**How to complete this task**
Using the data below, print exactly the line with "Click the font size input field", the line with "Screen dimensions: 1440x797", and every line between them, but none of the pictures.

**Source material**

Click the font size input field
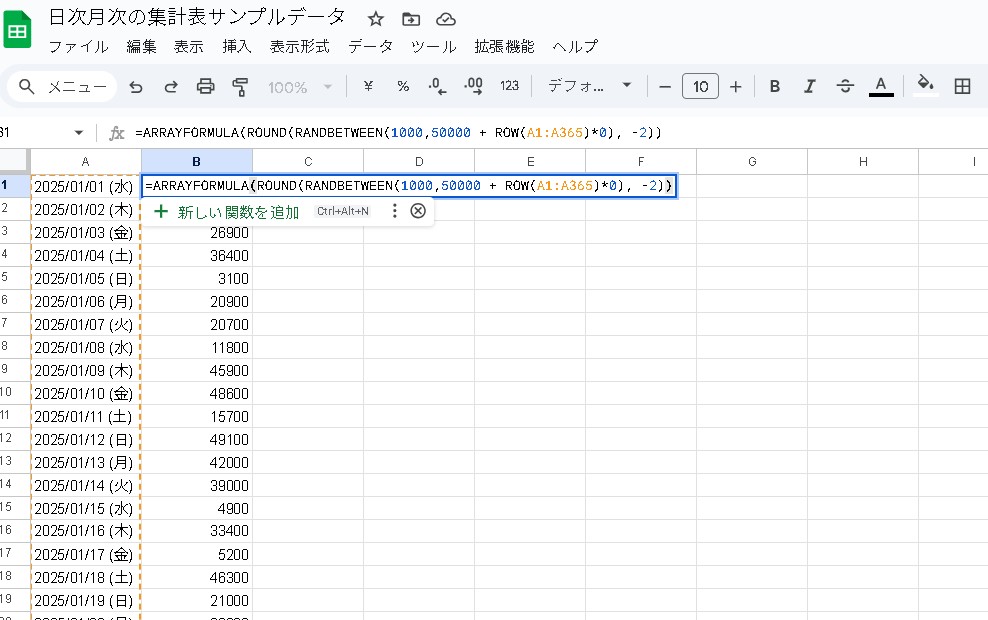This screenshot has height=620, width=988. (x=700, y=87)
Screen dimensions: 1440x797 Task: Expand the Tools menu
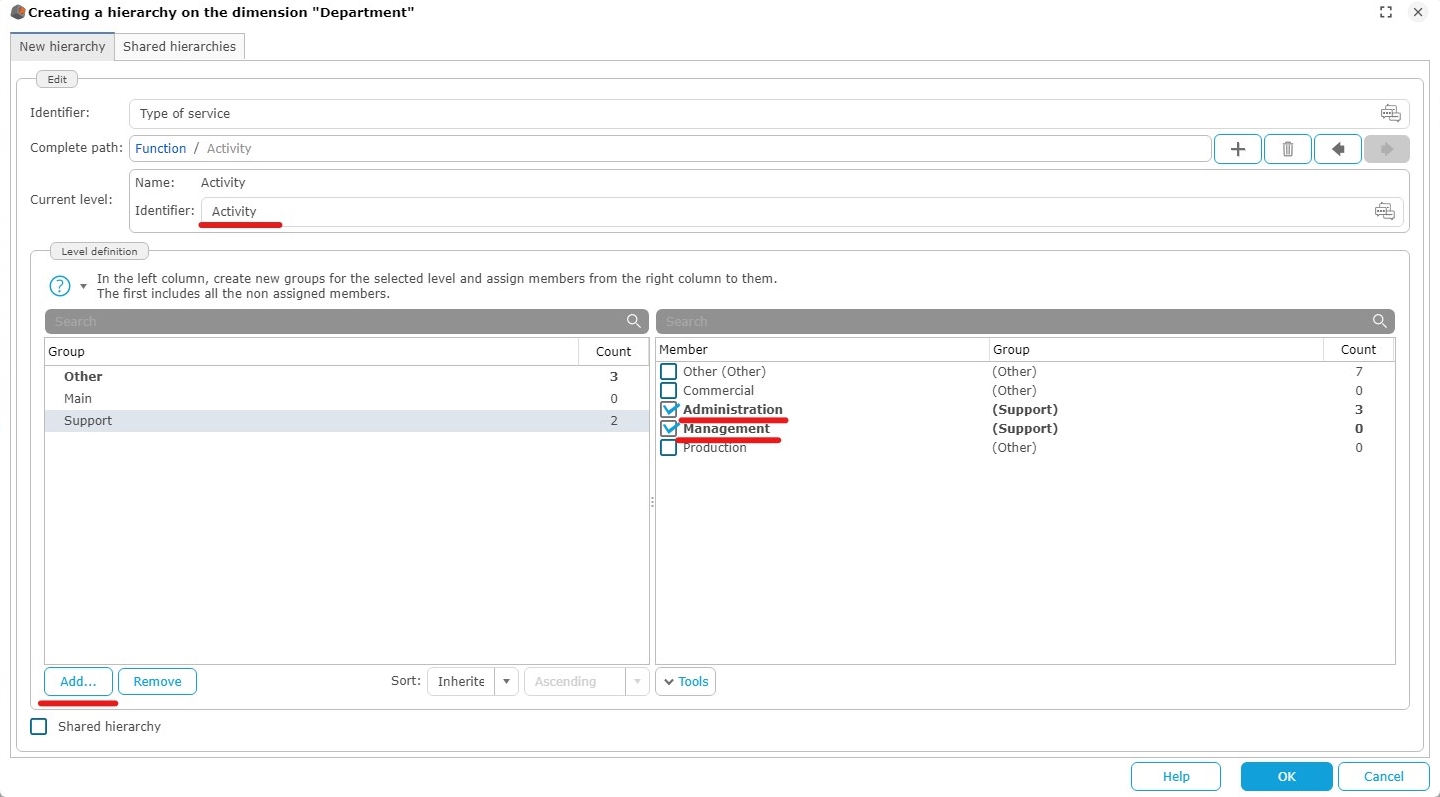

...

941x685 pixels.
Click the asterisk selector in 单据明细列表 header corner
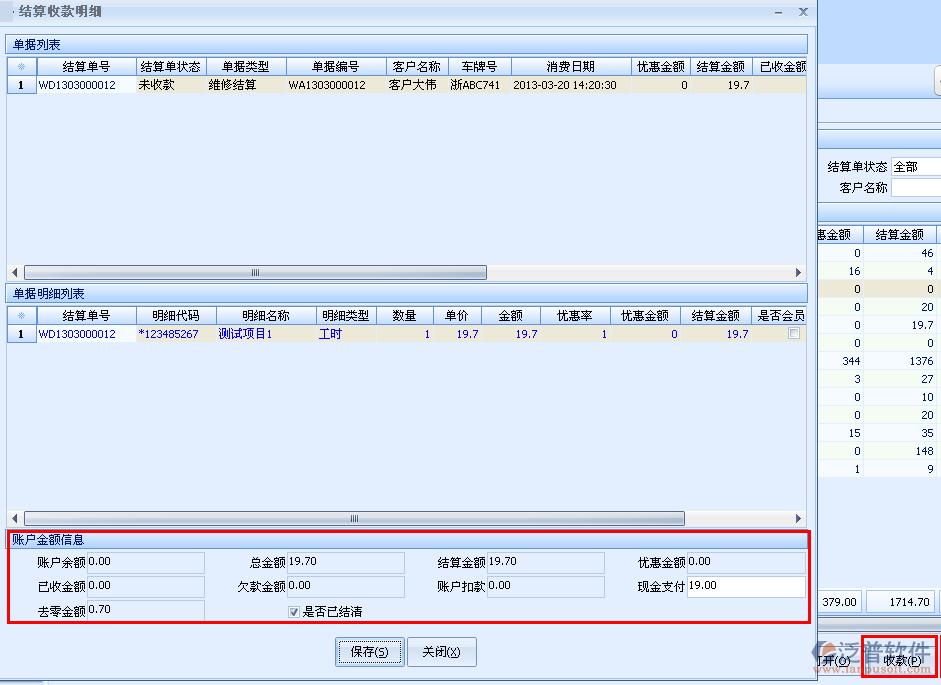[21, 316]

**Reply to the task**
Click the font size input field
This screenshot has height=620, width=988. (x=700, y=87)
Screen dimensions: 1440x797 Task: Expand the Tools menu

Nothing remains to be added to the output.